The benchmark revision process is particularly consequential. Free allowances under the EU ETS are calculated using sector-specific benchmarks that reflect the emissions intensity of the most efficient producers. When benchmarks are updated, companies that have not decarbonised fast enough receive fewer free permits, effectively raising their carbon cost burden. For sectors like aluminium and steel — which have long argued that the ETS disadvantages them relative to non-EU competitors — any benchmark tightening that outpaces their abatement capacity risks accelerating the very carbon leakage the system is designed to prevent.
The €4 billion relief package is the Commission's near-term response to this pressure, but it has drawn sharp criticism from environmental organisations. Carbon Market Watch's 10-point plan published this week makes clear that any weakening of the ETS's supply-side discipline — whether through excess free allocations, benchmark loosening, or emergency interventions — risks undermining market confidence and the long-run investment signal that has driven billions in clean energy and industrial decarbonisation spending across the EU.

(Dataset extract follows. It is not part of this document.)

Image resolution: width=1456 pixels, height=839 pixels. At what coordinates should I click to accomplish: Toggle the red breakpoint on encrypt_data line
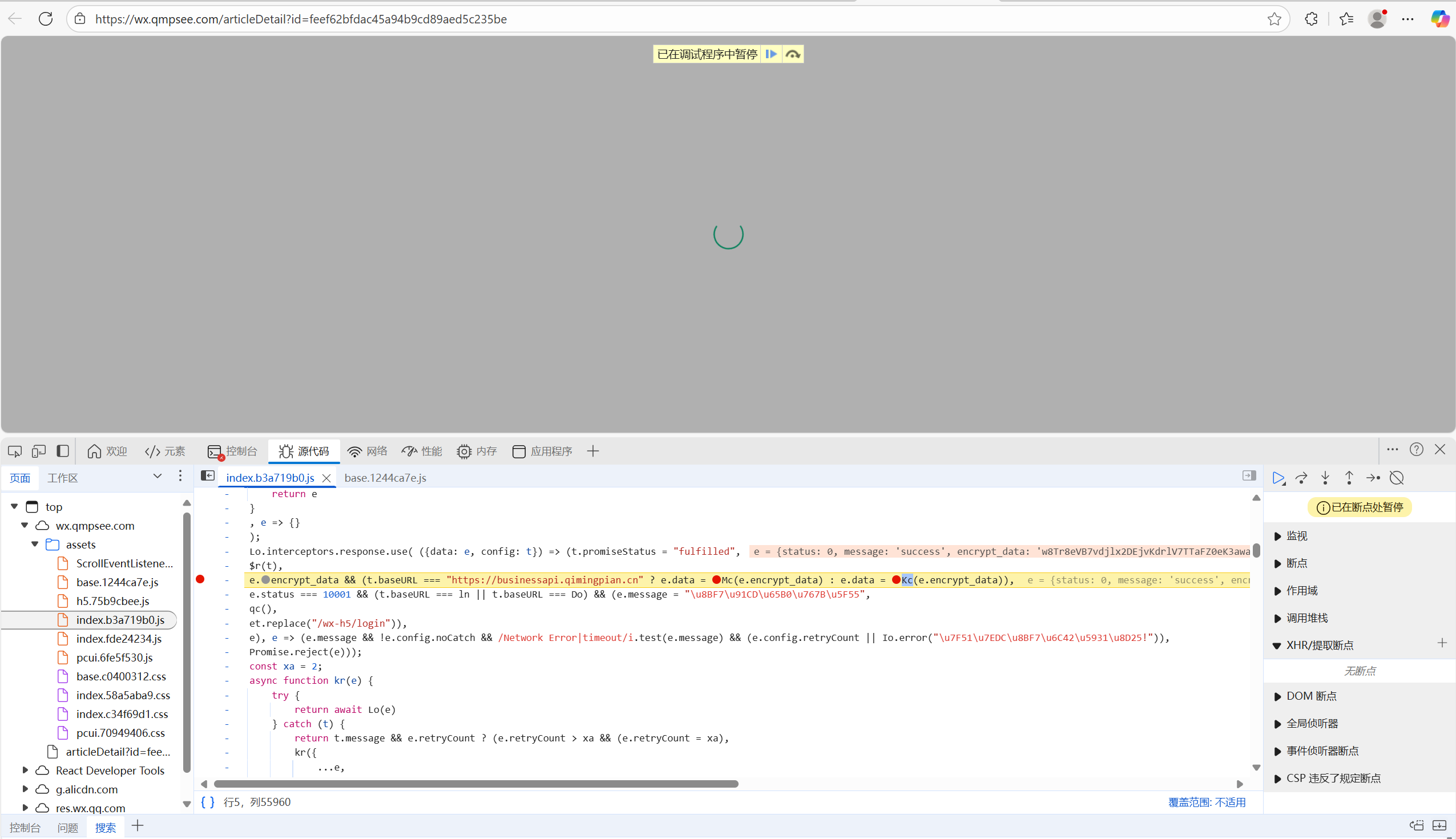(x=200, y=579)
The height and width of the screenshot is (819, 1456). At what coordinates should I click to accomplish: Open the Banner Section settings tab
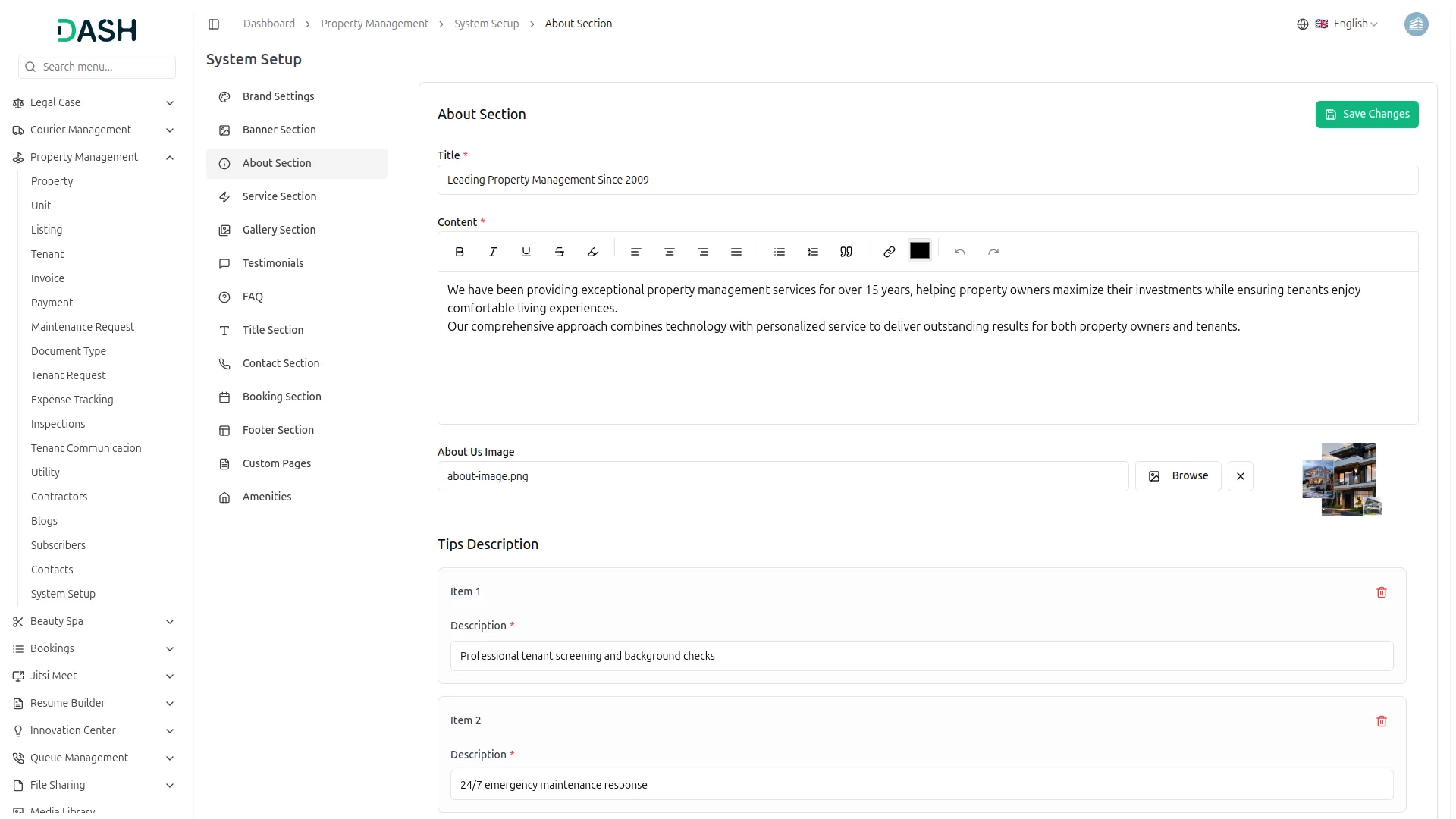[x=279, y=130]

Looking ahead, the benchmark consultation outcome will be closely watched as a bellwether for the ambition level of the broader ETS reform package expected later in 2026. If benchmarks are set conservatively — closer to best-available-technology levels — it will reinforce the price signal and validate the market's expectation of sustained carbon cost escalation. If they are loosened under industry pressure, it could trigger a downward revision in long-term EU ETS price forecasts, with ripple effects across compliance planning and low-carbon investment pipelines across the continent.
What to Watch Next Week
- EU ETS Benchmark Consultation Responses: Monitor early stakeholder submissions as industry associations, member state governments, and NGOs begin engaging with the Commission's draft benchmark values for 2026–2030.
- CBAM Certificate Pricing: Track the first monthly CBAM certificate price announcements, which are tied to EU ETS auction averages and will signal real-world compliance cost levels for importers.
- EU Heavy Industry Relief Package: Watch for Parliamentary and member state reactions to the proposed €4 billion expanded free allowance package, which is likely to face pushback from climate-focused MEPs.
- Carbon Market Watch ETS Reform Campaign: Follow further publications and advocacy activity from Carbon Market Watch as the 10-point plan enters the public debate ahead of the formal ETS review timeline.
- EU ETS Auction Results: Weekly ETS auction outcomes will be closely scrutinised for signals on how the benchmark consultation and relief package announcement have affected short-term allowance demand from compliance entities.